O parlamentar leva a questão das apostas como um dos temas do seu mandato. Ele criou a Subcomissão para tratar da Regulamentação de Apostas Esportivas Eletrônicas, que, desde 2023, realiza estudos e discussões sobre o assunto.
“É um caminho para pagar imposto. Não regulamentar no RS significa não ganhar nada. Significa mandar dinheiro para fora do país a empresas irregulares que operam no Brasil. (O jogo de azar) é um movimento sem volta. Se proibissem hoje, as pessoas continuariam jogando. É um setor que movimenta R$ 150 bilhões no Brasil e poucos estados criaram regras próprias”, afirma Vinícius.
Já o líder da oposição à esquerda na Assembleia, deputado Miguel Rossetto (PT), critica não apenas a volta da loteria como inclusive o assunto estar sequer sendo debatido. “É escandaloso. Onze mulheres foram mortas apenas em janeiro no Estado O presidente Lula corretamente toma iniciativa de um pacto nacional para todos poderes mobilizarem a sociedade e enfrentarem essa situação dramática, enquanto o Eduardo Leite pauta discussão de loterias.”

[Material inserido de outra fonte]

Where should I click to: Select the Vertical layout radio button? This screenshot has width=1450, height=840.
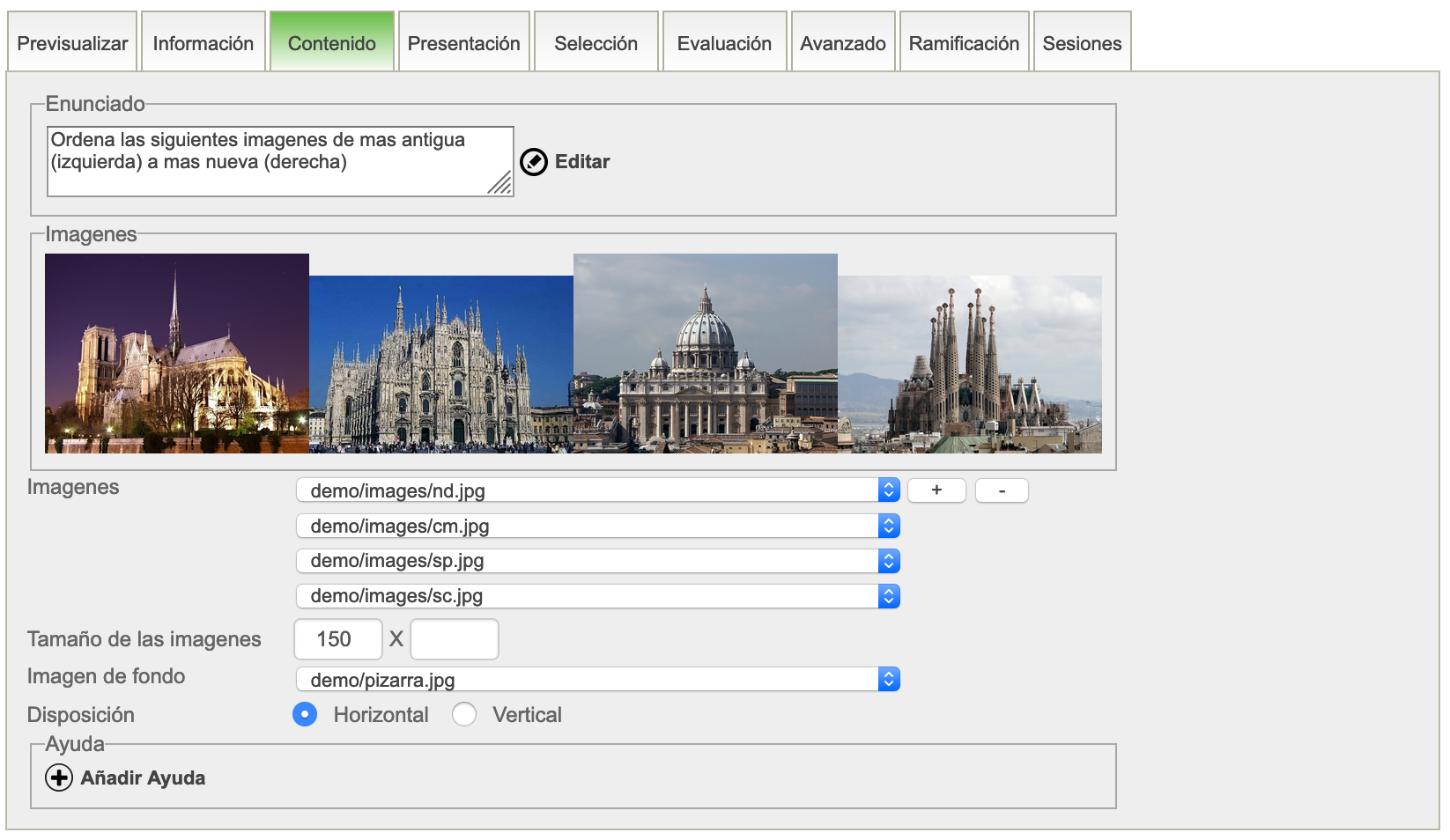[464, 715]
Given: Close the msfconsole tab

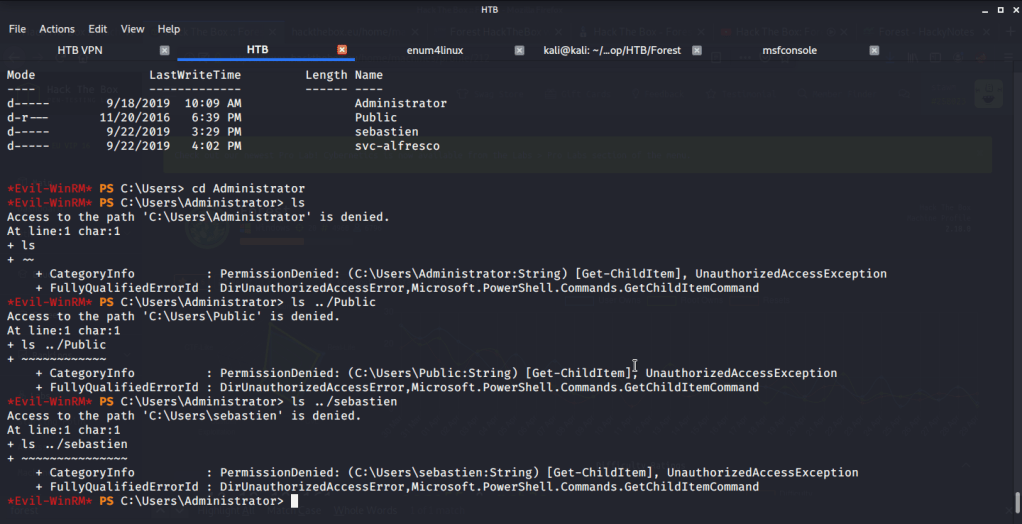Looking at the screenshot, I should (874, 50).
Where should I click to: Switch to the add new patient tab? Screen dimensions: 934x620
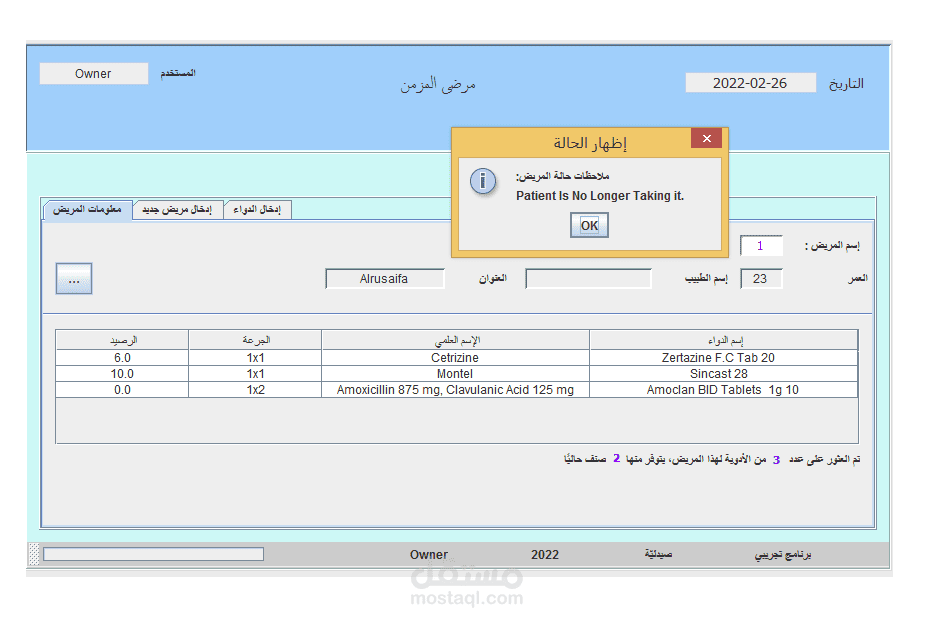coord(178,209)
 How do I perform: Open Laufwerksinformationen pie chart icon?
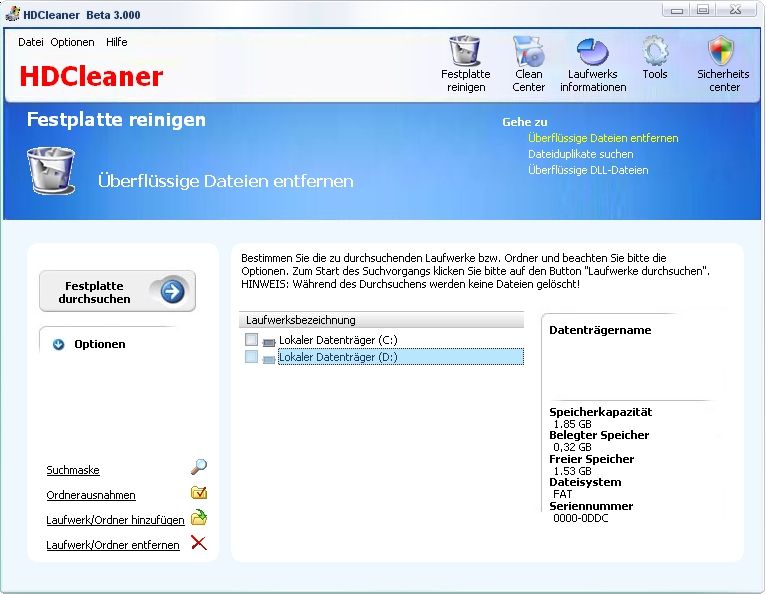pos(593,52)
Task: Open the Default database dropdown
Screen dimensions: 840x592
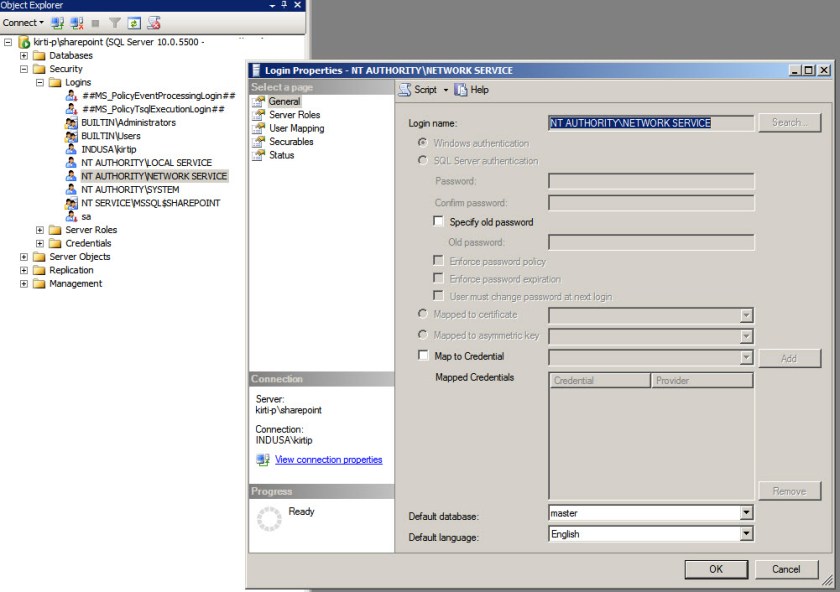Action: coord(745,513)
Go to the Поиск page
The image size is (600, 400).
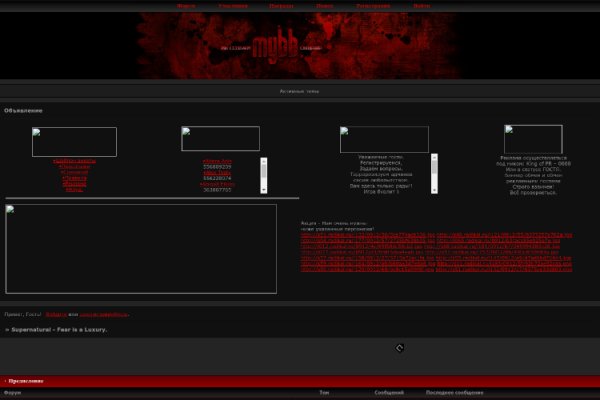point(325,5)
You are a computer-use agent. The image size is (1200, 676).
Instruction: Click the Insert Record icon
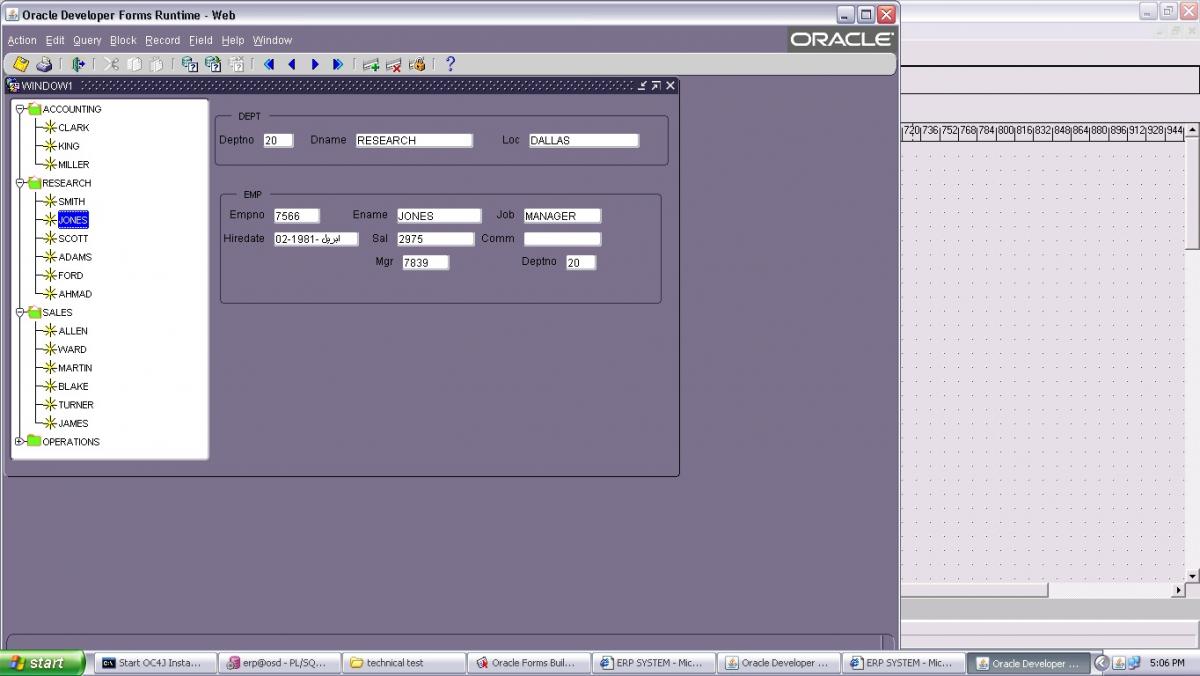click(x=371, y=64)
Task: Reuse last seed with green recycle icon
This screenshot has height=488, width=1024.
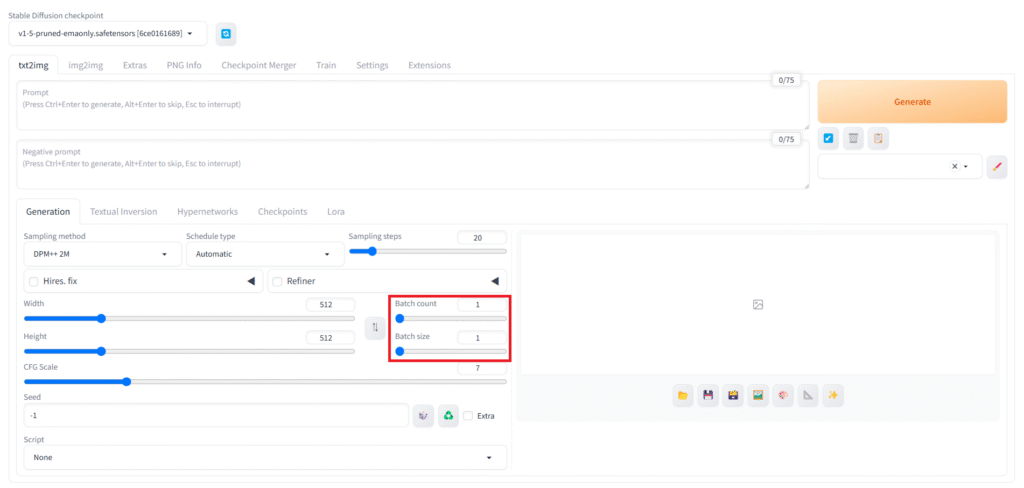Action: pyautogui.click(x=449, y=415)

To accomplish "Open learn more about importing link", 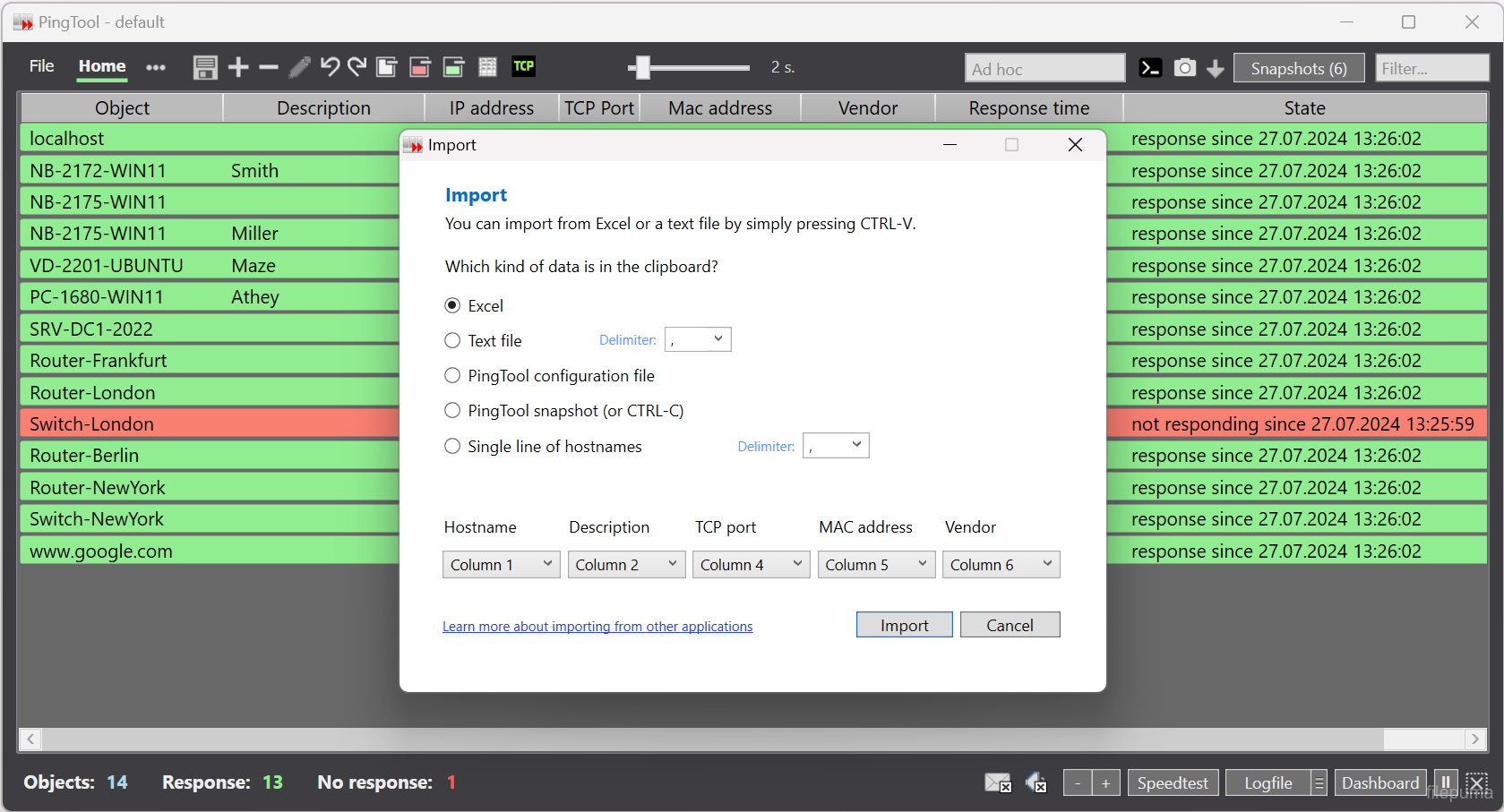I will point(597,627).
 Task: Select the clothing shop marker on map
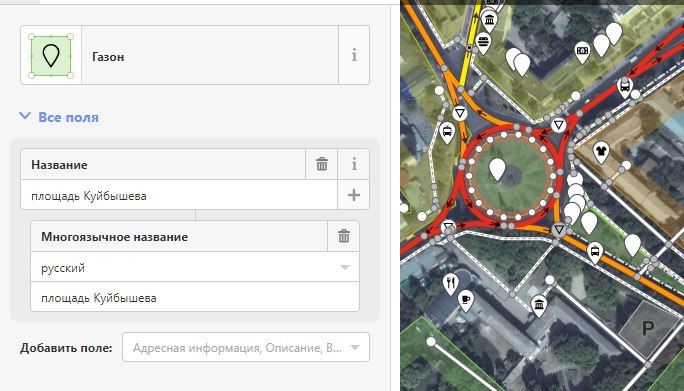(x=601, y=152)
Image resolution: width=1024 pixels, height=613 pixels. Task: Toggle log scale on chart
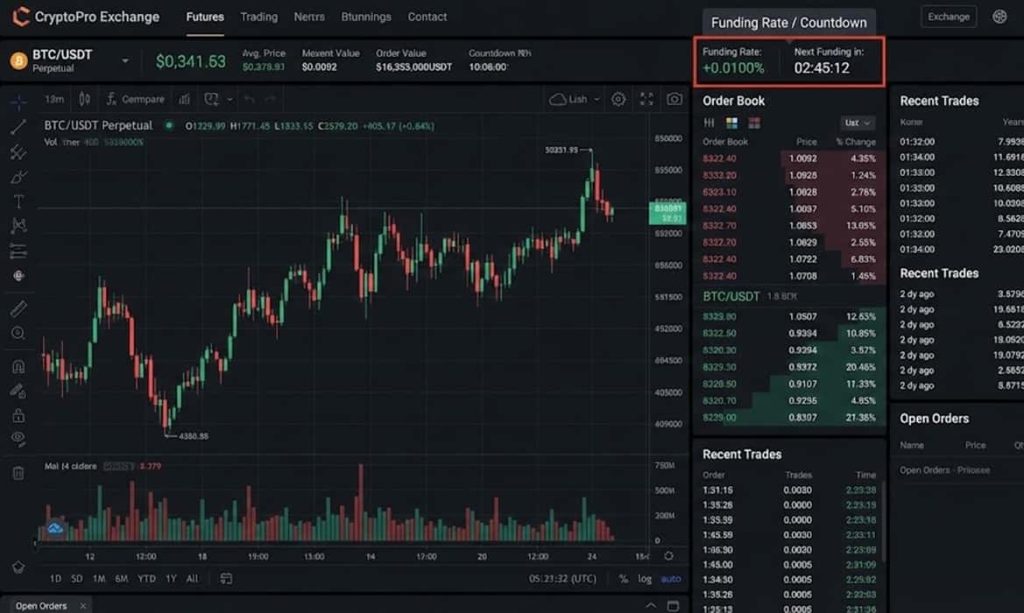tap(646, 579)
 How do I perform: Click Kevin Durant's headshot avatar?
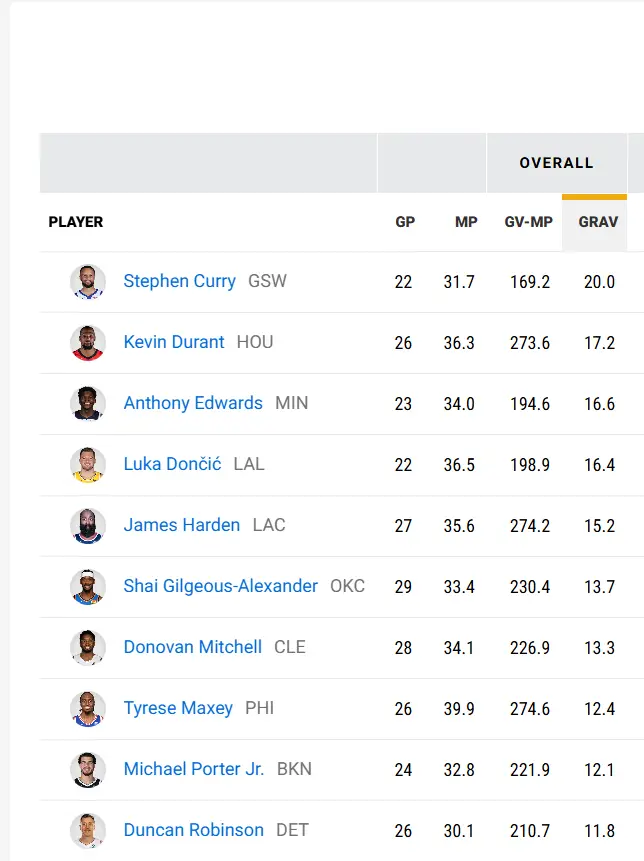point(88,343)
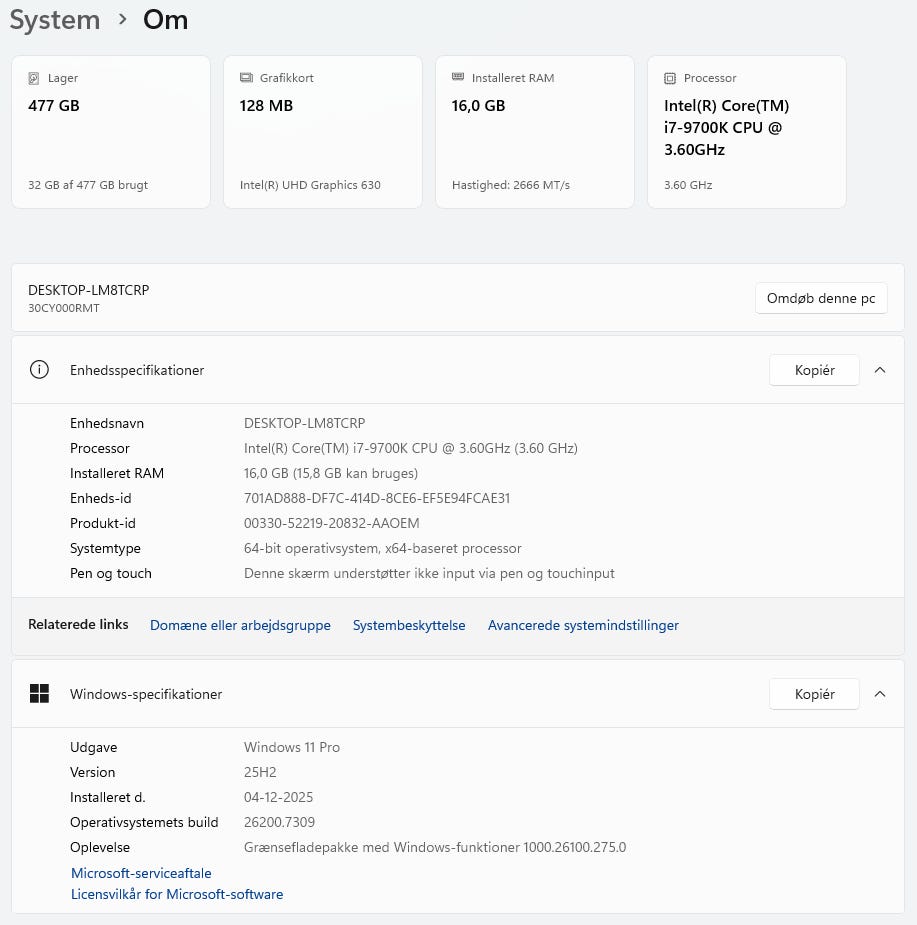Open Licensvilkår for Microsoft-software link
Screen dimensions: 917x925
tap(177, 894)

“O governo deveria estar chamando outras instituições, mobilizando a sociedade. Ninguém fala sobre loteria aqui (na Assembleia). Se fala sobre a CPI dos Pedágios, sobre o tema dos feminicídios. São para assuntos que nossa bancada está totalmente mobilizada. Para, nessa conjuntura, pautar loteria, Leite está em outro planeta, em outra realidade. E sobre as bets, a opinião é majoritariamente contrária na Assembleia”, declarou Rossetto.